• [PROBLEM DESCRIPTION]:
What is needed is an exact copy of every record.

Start of DATA UNDER STUDY

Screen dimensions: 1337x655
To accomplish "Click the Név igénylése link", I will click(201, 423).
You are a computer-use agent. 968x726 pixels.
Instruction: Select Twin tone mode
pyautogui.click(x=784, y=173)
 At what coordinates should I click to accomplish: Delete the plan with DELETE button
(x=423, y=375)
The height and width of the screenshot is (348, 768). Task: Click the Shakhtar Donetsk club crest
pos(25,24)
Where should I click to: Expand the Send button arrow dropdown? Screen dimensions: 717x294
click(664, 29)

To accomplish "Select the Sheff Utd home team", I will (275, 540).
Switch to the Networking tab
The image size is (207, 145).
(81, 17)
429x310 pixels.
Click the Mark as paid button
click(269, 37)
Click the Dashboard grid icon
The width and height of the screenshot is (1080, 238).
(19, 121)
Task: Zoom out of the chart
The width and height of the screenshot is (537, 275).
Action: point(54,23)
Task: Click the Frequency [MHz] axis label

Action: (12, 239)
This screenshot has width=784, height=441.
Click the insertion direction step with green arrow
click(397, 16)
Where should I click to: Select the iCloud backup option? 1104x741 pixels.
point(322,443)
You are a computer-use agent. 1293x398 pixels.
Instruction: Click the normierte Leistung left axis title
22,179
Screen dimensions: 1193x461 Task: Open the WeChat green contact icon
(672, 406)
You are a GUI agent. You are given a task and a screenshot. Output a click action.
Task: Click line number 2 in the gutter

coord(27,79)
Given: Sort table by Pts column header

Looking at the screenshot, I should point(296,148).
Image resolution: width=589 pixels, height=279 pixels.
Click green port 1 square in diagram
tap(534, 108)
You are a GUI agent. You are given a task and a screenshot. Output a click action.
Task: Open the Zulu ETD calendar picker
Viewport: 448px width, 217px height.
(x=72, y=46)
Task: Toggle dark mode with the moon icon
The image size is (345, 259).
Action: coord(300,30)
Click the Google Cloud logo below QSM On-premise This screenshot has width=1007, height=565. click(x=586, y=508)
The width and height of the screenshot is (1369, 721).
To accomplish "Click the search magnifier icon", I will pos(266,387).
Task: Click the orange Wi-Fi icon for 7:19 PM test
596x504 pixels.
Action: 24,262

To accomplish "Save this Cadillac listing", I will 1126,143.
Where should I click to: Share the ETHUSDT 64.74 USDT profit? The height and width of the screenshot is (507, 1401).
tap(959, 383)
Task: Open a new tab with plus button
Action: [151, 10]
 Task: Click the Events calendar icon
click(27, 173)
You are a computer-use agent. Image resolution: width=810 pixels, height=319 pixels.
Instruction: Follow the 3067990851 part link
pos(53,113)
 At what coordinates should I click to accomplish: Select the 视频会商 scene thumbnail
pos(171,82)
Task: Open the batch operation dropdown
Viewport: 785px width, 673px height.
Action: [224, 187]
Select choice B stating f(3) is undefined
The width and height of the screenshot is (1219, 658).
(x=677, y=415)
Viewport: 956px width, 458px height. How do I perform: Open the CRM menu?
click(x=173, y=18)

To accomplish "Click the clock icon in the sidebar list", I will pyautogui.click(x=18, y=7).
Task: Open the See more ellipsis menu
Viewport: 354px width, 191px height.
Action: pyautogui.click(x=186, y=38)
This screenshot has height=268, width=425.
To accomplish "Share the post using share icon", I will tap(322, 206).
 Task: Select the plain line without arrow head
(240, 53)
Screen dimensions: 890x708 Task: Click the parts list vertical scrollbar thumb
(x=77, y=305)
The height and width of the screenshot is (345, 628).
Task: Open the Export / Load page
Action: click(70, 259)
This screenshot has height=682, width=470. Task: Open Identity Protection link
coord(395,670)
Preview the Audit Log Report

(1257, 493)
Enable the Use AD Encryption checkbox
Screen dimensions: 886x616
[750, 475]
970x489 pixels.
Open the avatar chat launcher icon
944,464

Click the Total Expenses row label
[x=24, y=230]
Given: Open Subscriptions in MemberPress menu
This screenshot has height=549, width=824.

End of DATA UNDER STUDY

• [WRITTEN RESPONSE]:
Screen dimensions: 1337x655
To accomplish "Click the Név igénylése link", I will click(201, 423).
You are a computer-use agent. 968x726 pixels.
Instruction: Select Twin tone mode
pyautogui.click(x=784, y=173)
 At what coordinates should I click to accomplish: Delete the plan with DELETE button
(x=423, y=375)
The height and width of the screenshot is (348, 768). Task: Click the Shakhtar Donetsk club crest
pos(25,24)
Where should I click to: Expand the Send button arrow dropdown? Screen dimensions: 717x294
click(664, 29)

To accomplish "Select the Sheff Utd home team", I will (275, 540).
Switch to the Networking tab
The image size is (207, 145).
(81, 17)
429x310 pixels.
Click the Mark as paid button
click(269, 37)
Click the Dashboard grid icon
The width and height of the screenshot is (1080, 238).
(19, 121)
Task: Zoom out of the chart
The width and height of the screenshot is (537, 275).
Action: point(54,23)
Task: Click the Frequency [MHz] axis label

Action: (12, 239)
This screenshot has width=784, height=441.
Click the insertion direction step with green arrow
click(397, 16)
Where should I click to: Select the iCloud backup option? 1104x741 pixels.
point(322,443)
You are a computer-use agent. 1293x398 pixels.
Instruction: Click the normierte Leistung left axis title
22,179
Screen dimensions: 1193x461 Task: Open the WeChat green contact icon
(672, 406)
You are a GUI agent. You are given a task and a screenshot. Output a click action.
Task: Click line number 2 in the gutter

coord(27,79)
Given: Sort table by Pts column header

Looking at the screenshot, I should point(296,148).
Image resolution: width=589 pixels, height=279 pixels.
Click green port 1 square in diagram
tap(534, 108)
You are a GUI agent. You are given a task and a screenshot. Output a click action.
Task: Open the Zulu ETD calendar picker
Viewport: 448px width, 217px height.
(x=72, y=46)
Task: Toggle dark mode with the moon icon
The image size is (345, 259).
Action: coord(300,30)
Click the Google Cloud logo below QSM On-premise This screenshot has width=1007, height=565. click(x=586, y=508)
The width and height of the screenshot is (1369, 721).
To accomplish "Click the search magnifier icon", I will pos(266,387).
Task: Click the orange Wi-Fi icon for 7:19 PM test
596x504 pixels.
Action: 24,262

To accomplish "Save this Cadillac listing", I will 1126,143.
Where should I click to: Share the ETHUSDT 64.74 USDT profit? The height and width of the screenshot is (507, 1401).
tap(959, 383)
Task: Open a new tab with plus button
Action: [151, 10]
 Task: Click the Events calendar icon
click(27, 173)
You are a computer-use agent. Image resolution: width=810 pixels, height=319 pixels.
Instruction: Follow the 3067990851 part link
pos(53,113)
 At what coordinates should I click to accomplish: Select the 视频会商 scene thumbnail
pos(171,82)
Task: Open the batch operation dropdown
Viewport: 785px width, 673px height.
Action: [224, 187]
Select choice B stating f(3) is undefined
The width and height of the screenshot is (1219, 658).
(x=677, y=415)
Viewport: 956px width, 458px height. How do I perform: Open the CRM menu?
click(x=173, y=18)

To accomplish "Click the clock icon in the sidebar list", I will pyautogui.click(x=18, y=7).
Task: Open the See more ellipsis menu
Viewport: 354px width, 191px height.
Action: pyautogui.click(x=186, y=38)
This screenshot has height=268, width=425.
To accomplish "Share the post using share icon", I will tap(322, 206).
 Task: Select the plain line without arrow head
(240, 53)
Screen dimensions: 890x708 Task: Click the parts list vertical scrollbar thumb
(x=77, y=305)
The height and width of the screenshot is (345, 628).
Task: Open the Export / Load page
Action: click(70, 259)
This screenshot has height=682, width=470. Task: Open Identity Protection link
coord(395,670)
Preview the Audit Log Report

(1257, 493)
Enable the Use AD Encryption checkbox
Screen dimensions: 886x616
[750, 475]
970x489 pixels.
Open the avatar chat launcher icon
944,464

Click the Total Expenses row label
[x=24, y=230]
Given: Open Subscriptions in MemberPress menu
This screenshot has height=549, width=824.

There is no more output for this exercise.